Stored items:
────
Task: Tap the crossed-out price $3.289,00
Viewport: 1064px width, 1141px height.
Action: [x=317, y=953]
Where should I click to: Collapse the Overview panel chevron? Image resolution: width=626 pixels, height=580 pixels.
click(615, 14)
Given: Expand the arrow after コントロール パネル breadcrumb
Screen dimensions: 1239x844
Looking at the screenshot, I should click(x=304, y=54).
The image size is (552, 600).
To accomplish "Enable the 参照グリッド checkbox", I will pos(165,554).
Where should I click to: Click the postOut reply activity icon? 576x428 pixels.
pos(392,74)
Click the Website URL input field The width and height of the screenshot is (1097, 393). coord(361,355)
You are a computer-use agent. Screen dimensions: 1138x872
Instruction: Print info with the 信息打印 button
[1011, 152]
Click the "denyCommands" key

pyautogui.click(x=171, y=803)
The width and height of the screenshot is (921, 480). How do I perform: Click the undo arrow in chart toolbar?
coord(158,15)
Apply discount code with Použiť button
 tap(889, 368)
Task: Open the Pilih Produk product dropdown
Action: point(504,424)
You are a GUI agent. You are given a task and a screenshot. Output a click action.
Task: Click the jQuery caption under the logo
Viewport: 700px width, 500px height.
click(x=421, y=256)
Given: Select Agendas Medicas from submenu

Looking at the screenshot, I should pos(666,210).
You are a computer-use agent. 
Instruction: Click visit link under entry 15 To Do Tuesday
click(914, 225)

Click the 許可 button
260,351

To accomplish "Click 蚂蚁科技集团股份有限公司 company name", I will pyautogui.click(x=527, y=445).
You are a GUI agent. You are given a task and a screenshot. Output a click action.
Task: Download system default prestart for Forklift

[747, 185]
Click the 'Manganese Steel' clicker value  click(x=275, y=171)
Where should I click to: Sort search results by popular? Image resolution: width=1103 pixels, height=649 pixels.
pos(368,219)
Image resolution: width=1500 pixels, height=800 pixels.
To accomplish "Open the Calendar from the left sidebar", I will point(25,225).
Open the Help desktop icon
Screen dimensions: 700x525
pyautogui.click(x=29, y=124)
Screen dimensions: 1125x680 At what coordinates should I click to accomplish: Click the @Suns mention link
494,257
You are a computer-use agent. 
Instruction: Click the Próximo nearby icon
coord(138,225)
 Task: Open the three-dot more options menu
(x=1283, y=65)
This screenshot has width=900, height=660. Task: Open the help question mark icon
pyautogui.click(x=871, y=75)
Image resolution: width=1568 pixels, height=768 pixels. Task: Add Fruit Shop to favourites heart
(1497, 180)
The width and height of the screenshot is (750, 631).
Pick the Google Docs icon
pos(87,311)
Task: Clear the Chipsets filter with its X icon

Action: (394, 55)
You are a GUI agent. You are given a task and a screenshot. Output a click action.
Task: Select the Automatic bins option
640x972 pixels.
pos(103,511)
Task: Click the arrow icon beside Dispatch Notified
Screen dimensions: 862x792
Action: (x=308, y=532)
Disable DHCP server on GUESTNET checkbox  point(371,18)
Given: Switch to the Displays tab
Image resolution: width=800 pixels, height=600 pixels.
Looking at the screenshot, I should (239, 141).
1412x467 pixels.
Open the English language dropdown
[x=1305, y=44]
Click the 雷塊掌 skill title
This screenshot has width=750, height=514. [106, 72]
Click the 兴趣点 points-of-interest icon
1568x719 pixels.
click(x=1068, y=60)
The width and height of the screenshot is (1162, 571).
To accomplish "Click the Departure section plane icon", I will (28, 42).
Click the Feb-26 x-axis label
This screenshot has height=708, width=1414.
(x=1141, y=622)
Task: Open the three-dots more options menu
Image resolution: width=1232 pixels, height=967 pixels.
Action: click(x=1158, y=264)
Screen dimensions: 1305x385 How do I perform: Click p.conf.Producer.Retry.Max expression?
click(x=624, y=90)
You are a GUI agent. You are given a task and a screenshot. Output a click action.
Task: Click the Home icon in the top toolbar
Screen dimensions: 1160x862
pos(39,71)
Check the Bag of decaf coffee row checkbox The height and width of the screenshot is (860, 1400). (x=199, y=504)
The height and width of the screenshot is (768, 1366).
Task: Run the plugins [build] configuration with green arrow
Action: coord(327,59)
────
Repeat every record above precisely.

Task: Tap the crossed-out price $3.289,00
Viewport: 1064px width, 1141px height.
Action: [x=317, y=953]
Where should I click to: Collapse the Overview panel chevron? Image resolution: width=626 pixels, height=580 pixels.
click(615, 14)
Given: Expand the arrow after コントロール パネル breadcrumb
Screen dimensions: 1239x844
Looking at the screenshot, I should click(x=304, y=54).
The image size is (552, 600).
To accomplish "Enable the 参照グリッド checkbox", I will pos(165,554).
Where should I click to: Click the postOut reply activity icon? 576x428 pixels.
pos(392,74)
Click the Website URL input field The width and height of the screenshot is (1097, 393). coord(361,355)
You are a computer-use agent. Screen dimensions: 1138x872
Instruction: Print info with the 信息打印 button
[1011, 152]
Click the "denyCommands" key

pyautogui.click(x=171, y=803)
The width and height of the screenshot is (921, 480). How do I perform: Click the undo arrow in chart toolbar?
coord(158,15)
Apply discount code with Použiť button
 tap(889, 368)
Task: Open the Pilih Produk product dropdown
Action: point(504,424)
You are a GUI agent. You are given a task and a screenshot. Output a click action.
Task: Click the jQuery caption under the logo
Viewport: 700px width, 500px height.
click(x=421, y=256)
Given: Select Agendas Medicas from submenu

Looking at the screenshot, I should pos(666,210).
You are a computer-use agent. 
Instruction: Click visit link under entry 15 To Do Tuesday
click(914, 225)

Click the 許可 button
260,351

To accomplish "Click 蚂蚁科技集团股份有限公司 company name", I will pyautogui.click(x=527, y=445).
You are a GUI agent. You are given a task and a screenshot. Output a click action.
Task: Download system default prestart for Forklift

[747, 185]
Click the 'Manganese Steel' clicker value  click(x=275, y=171)
Where should I click to: Sort search results by popular? Image resolution: width=1103 pixels, height=649 pixels.
pos(368,219)
Image resolution: width=1500 pixels, height=800 pixels.
To accomplish "Open the Calendar from the left sidebar", I will point(25,225).
Open the Help desktop icon
Screen dimensions: 700x525
pyautogui.click(x=29, y=124)
Screen dimensions: 1125x680 At what coordinates should I click to accomplish: Click the @Suns mention link
494,257
You are a computer-use agent. 
Instruction: Click the Próximo nearby icon
coord(138,225)
 Task: Open the three-dot more options menu
(x=1283, y=65)
This screenshot has width=900, height=660. Task: Open the help question mark icon
pyautogui.click(x=871, y=75)
Image resolution: width=1568 pixels, height=768 pixels. Task: Add Fruit Shop to favourites heart
(1497, 180)
The width and height of the screenshot is (750, 631).
Pick the Google Docs icon
pos(87,311)
Task: Clear the Chipsets filter with its X icon

Action: (394, 55)
You are a GUI agent. You are given a task and a screenshot. Output a click action.
Task: Select the Automatic bins option
640x972 pixels.
pos(103,511)
Task: Click the arrow icon beside Dispatch Notified
Screen dimensions: 862x792
Action: (x=308, y=532)
Disable DHCP server on GUESTNET checkbox  point(371,18)
Given: Switch to the Displays tab
Image resolution: width=800 pixels, height=600 pixels.
Looking at the screenshot, I should (239, 141).
1412x467 pixels.
Open the English language dropdown
[x=1305, y=44]
Click the 雷塊掌 skill title
This screenshot has width=750, height=514. [106, 72]
Click the 兴趣点 points-of-interest icon
1568x719 pixels.
click(x=1068, y=60)
The width and height of the screenshot is (1162, 571).
To accomplish "Click the Departure section plane icon", I will (28, 42).
Click the Feb-26 x-axis label
This screenshot has height=708, width=1414.
(x=1141, y=622)
Task: Open the three-dots more options menu
Image resolution: width=1232 pixels, height=967 pixels.
Action: click(x=1158, y=264)
Screen dimensions: 1305x385 How do I perform: Click p.conf.Producer.Retry.Max expression?
click(x=624, y=90)
You are a GUI agent. You are given a task and a screenshot. Output a click action.
Task: Click the Home icon in the top toolbar
Screen dimensions: 1160x862
pos(39,71)
Check the Bag of decaf coffee row checkbox The height and width of the screenshot is (860, 1400). (x=199, y=504)
The height and width of the screenshot is (768, 1366).
Task: Run the plugins [build] configuration with green arrow
Action: coord(327,59)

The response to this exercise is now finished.